Henne re-signed with the Chiefs on a two-year contract on March 19, 2020. In Week 7 against the Denver Broncos, he came into the game in relief of Mahomes and scored a rushing touchdown in the 43–16 victory, his first rushing TD since December 2, 2012, against the Bills. On December 30, with the Chiefs locking up the number 1 seed, head coach Andy Reid announced that Henne would start the Chiefs' season finale against the Los Angeles Chargers, resting their starters. It would be Henne's first start since Week 3 of the 2014 season with the Jaguars, which saw him throw for 218 yards and two touchdowns in the 21–38 loss. On January 17, 2021, in the Divisional Round against the Cleveland Browns, Henne came into the game in relief of Mahomes halfway through the third quarter after the latter left the game with a concussion. Through the rest of the game, Henne threw 6 receptions for only 66 yards and an interception. However, he ran 13 yards on third-down-and-14 with two minutes left in the game, which ran critical time off the clock and left the Chiefs at fourth-and-one.

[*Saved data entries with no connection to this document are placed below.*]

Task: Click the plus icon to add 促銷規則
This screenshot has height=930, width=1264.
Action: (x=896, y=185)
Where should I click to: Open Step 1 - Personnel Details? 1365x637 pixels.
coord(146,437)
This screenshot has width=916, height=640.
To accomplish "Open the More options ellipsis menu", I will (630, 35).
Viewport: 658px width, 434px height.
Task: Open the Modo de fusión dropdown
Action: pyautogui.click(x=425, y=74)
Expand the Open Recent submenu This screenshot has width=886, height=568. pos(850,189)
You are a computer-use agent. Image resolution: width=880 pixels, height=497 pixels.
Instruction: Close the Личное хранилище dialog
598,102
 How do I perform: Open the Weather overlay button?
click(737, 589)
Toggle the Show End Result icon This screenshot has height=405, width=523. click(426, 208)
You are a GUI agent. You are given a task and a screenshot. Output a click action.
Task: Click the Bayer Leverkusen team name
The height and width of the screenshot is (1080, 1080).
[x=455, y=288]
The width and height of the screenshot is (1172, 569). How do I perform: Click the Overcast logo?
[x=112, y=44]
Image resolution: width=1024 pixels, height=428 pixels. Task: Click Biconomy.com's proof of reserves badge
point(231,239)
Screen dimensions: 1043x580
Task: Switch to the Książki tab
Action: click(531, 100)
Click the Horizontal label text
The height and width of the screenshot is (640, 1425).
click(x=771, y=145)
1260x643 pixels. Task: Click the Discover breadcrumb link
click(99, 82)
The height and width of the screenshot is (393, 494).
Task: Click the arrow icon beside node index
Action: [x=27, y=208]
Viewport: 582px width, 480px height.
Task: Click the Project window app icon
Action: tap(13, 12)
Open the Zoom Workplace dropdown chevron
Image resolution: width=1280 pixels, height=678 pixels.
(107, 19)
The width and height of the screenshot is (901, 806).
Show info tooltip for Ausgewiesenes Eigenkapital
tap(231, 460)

On the subsequent play, his 5-yard pass to Tyreek Hill led to a first down, allowing the Chiefs to run out the clock and preserve a 22–17 victory.

Henne signed a one-year contract with the Chiefs on March 24, 2022.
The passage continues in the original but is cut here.